Monde de l'entreprise : Salaire minimum : la révolution cachée

Salaire minimum : la révolution cachée

Port LianyungangSelon l’enquête de la Bank of America, Li Keqiang, le 1er ministre aborde l’année 2014 avec une politique innovante sous l’angle salarial : imposer le maintien d’une hausse moyenne de 10% des salaires, en dépit de l’effritement de la croissance. 

Pour y parvenir, l’Etat n’essaie pas de l’imposer aux firmes mais agit par le biais des salaires minimum, imposés aux entreprises selon leur localisation. Selon les « lignes directrices » du Conseil d’Etat de 2013, les salaires minima doivent augmenter de 13% par an pour atteindre au moins 40% du salaire moyen local d’ici 2015. Aussi, à Shenzhen en 2014, la hausse suivra exactement la directive (13%). Ailleurs à Yangzhou (Jiangsu, une des provinces les plus riches), elle atteindra +15,6%.
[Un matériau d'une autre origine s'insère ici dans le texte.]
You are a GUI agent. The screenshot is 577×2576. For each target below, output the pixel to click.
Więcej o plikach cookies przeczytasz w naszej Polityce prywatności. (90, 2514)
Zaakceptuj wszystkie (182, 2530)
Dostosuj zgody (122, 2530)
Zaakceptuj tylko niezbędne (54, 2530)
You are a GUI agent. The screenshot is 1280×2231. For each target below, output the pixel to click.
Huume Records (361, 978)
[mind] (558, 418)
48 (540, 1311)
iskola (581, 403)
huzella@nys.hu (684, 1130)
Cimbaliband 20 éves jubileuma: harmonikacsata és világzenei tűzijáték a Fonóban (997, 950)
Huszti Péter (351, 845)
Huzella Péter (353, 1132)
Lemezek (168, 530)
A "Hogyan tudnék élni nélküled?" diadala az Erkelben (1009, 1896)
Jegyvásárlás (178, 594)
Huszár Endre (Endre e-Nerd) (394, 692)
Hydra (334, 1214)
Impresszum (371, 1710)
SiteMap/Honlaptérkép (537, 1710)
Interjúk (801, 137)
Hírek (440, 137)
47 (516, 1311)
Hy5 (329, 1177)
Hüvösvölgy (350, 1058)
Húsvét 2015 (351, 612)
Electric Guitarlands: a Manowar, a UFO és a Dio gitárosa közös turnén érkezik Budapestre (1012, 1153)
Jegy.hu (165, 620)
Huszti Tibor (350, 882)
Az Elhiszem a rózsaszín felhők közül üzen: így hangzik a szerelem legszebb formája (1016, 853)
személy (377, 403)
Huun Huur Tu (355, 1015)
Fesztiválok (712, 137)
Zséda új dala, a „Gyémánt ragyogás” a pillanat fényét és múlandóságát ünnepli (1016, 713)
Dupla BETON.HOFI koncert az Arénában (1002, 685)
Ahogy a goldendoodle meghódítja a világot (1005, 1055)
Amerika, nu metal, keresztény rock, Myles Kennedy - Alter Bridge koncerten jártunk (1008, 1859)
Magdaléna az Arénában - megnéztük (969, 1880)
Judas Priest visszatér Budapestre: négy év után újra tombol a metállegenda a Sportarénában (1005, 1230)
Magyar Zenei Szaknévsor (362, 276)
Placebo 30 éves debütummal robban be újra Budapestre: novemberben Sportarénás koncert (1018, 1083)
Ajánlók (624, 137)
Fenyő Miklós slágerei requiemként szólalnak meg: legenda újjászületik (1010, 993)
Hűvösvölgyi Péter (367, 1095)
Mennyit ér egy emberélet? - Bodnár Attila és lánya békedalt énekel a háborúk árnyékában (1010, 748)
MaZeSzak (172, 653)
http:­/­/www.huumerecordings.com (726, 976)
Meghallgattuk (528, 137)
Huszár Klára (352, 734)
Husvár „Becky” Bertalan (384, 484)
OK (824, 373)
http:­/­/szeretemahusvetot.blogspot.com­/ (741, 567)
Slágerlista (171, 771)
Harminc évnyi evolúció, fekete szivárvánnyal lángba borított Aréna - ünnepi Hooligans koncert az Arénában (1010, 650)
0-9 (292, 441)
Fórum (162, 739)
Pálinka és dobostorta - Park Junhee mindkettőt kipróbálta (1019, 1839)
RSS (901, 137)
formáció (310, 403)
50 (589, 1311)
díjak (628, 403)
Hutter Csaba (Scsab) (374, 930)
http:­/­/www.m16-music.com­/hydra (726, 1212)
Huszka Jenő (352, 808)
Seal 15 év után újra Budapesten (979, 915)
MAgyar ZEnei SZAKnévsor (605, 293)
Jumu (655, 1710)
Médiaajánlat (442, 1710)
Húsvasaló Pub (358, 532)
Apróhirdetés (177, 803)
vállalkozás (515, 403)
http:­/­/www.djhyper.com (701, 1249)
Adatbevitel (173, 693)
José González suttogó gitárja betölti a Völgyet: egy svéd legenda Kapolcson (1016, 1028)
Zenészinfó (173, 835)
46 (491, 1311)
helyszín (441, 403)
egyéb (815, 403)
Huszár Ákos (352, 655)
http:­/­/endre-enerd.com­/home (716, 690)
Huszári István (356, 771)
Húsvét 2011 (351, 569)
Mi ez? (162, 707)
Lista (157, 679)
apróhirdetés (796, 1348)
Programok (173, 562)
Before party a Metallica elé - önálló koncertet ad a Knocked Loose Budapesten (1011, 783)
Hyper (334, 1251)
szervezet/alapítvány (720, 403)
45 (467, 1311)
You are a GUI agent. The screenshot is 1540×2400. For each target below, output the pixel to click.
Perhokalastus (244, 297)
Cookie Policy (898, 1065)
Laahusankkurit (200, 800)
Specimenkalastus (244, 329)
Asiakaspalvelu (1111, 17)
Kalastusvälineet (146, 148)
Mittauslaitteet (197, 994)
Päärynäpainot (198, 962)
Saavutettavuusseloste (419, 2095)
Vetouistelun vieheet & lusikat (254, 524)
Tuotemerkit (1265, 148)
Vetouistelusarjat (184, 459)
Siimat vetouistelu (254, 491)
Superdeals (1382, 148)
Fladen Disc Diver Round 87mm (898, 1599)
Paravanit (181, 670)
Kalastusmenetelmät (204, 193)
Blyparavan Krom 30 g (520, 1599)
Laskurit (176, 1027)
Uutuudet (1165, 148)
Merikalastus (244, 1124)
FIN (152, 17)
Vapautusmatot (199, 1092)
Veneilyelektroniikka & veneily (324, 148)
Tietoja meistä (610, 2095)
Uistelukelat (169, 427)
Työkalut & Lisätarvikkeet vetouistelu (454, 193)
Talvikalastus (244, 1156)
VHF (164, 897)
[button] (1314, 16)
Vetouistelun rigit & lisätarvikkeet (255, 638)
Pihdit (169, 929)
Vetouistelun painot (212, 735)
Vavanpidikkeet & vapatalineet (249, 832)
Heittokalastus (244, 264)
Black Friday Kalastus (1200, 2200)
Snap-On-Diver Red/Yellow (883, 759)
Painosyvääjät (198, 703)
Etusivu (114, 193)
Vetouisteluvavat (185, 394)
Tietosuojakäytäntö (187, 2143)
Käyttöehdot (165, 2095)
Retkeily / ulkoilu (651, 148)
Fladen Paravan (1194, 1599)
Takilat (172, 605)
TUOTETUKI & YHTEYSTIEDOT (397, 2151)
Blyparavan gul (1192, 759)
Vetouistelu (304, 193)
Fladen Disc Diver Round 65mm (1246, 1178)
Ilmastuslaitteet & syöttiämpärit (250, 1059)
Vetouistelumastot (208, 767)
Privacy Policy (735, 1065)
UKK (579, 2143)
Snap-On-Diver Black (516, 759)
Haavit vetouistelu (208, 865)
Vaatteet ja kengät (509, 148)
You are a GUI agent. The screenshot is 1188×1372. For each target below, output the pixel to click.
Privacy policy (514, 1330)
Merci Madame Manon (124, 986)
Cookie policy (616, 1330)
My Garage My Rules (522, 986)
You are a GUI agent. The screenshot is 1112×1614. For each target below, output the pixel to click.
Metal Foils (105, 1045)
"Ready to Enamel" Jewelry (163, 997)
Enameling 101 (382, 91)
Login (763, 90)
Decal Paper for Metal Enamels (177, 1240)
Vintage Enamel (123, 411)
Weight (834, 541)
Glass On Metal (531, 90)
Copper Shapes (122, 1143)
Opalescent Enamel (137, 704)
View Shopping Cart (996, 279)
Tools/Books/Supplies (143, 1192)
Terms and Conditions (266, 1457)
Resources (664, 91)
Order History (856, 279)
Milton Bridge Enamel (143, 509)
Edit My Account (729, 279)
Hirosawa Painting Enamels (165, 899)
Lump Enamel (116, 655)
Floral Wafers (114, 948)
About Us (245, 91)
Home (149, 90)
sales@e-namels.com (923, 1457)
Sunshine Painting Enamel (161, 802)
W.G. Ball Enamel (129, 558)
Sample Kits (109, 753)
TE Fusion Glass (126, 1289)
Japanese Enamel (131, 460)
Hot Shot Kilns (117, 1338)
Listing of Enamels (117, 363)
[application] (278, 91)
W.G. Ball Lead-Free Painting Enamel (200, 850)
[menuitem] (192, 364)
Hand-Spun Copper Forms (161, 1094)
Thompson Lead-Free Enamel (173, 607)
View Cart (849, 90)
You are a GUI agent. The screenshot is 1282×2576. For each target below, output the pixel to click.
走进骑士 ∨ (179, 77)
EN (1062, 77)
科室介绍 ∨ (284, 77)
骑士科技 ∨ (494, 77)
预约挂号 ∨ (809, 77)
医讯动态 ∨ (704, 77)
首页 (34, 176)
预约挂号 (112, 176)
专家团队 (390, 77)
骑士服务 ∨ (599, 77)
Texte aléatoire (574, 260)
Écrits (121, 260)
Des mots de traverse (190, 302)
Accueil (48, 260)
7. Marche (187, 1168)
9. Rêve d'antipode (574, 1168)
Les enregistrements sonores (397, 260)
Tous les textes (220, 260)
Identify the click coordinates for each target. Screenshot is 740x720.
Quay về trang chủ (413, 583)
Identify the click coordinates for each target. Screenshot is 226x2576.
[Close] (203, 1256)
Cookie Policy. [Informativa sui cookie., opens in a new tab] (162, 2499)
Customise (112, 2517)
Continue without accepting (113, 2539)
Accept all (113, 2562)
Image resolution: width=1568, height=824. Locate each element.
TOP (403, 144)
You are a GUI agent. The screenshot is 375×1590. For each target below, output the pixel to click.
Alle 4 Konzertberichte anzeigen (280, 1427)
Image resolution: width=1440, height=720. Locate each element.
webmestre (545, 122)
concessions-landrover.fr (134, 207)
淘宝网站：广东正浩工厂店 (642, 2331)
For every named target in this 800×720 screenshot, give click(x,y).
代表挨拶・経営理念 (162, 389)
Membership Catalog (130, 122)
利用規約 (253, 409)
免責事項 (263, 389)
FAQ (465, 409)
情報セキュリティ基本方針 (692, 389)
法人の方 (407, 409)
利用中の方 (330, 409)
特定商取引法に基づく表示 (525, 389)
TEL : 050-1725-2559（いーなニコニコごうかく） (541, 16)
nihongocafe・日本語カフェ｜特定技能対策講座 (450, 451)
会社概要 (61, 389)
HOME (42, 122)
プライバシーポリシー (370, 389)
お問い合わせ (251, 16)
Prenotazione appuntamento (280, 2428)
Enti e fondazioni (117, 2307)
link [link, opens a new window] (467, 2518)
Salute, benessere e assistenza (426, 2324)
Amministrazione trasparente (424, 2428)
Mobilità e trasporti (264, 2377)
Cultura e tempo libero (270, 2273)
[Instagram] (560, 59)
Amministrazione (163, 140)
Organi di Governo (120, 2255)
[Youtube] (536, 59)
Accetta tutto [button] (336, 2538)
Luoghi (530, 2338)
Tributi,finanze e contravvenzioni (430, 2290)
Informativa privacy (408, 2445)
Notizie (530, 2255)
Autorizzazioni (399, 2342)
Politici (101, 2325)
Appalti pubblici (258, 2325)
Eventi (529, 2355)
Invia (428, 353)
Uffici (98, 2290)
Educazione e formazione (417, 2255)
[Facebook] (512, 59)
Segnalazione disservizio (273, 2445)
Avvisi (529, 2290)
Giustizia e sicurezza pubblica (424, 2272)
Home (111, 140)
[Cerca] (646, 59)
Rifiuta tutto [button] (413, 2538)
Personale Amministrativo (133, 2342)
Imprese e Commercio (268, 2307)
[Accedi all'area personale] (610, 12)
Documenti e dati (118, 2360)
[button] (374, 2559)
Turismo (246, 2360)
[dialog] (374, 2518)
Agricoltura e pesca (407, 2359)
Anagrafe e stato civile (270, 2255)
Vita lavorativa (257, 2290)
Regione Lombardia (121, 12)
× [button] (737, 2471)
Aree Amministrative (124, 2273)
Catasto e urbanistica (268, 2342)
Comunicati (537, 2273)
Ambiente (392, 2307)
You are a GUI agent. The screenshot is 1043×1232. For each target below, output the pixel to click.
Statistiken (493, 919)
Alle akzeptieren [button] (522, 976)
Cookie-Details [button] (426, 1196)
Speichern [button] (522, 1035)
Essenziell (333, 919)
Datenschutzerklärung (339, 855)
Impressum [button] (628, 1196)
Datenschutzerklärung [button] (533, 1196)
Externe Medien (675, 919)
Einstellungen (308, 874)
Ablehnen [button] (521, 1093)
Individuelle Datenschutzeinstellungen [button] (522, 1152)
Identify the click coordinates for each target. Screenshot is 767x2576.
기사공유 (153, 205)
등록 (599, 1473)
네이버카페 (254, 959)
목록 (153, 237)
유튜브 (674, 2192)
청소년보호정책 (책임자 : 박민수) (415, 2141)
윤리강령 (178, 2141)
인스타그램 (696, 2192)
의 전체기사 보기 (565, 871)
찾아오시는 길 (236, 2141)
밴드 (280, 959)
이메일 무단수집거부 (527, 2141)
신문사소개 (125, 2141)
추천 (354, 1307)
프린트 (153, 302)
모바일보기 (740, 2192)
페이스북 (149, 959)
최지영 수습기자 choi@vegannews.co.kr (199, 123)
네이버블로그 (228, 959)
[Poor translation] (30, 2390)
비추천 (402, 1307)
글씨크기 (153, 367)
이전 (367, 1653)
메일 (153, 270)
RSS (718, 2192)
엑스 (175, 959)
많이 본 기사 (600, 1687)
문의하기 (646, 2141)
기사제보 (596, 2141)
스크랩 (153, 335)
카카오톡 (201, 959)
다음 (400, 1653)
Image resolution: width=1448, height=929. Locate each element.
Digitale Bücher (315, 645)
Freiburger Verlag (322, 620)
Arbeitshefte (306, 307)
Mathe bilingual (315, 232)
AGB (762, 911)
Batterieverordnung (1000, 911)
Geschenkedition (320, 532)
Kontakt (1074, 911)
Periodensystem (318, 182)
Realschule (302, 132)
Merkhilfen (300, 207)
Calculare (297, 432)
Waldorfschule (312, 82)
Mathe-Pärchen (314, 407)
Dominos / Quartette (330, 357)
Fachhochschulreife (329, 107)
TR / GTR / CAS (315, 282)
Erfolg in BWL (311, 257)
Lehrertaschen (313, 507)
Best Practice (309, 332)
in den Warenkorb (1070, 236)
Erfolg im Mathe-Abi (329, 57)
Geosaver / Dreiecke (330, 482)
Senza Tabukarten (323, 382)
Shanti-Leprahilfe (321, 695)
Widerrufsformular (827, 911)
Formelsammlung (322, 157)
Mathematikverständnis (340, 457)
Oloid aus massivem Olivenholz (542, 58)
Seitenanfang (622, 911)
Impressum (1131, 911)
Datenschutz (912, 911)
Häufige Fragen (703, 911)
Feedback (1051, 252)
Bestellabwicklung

Les firmes doivent répercuter ces hausses, ne serait-ce que pour conserver leurs employés au retour du Chunjie (bon nombre s’éclipsent entretemps, ayant trouvé un emploi plus proche de chez eux). Ce besoin est plus fort encore sur le marché qualifié. Pour 2014, selon l’agence shanghaienne Michael Page, les firmes s’attendent à voir 45% de leur personnel qualifié les quitter, soudoyé par de meilleurs salaires. Ceci sera surtout vrai dans les métiers financiers, des services et des industries à haut savoir-faire -pharmacie, aéronautique, énergie… 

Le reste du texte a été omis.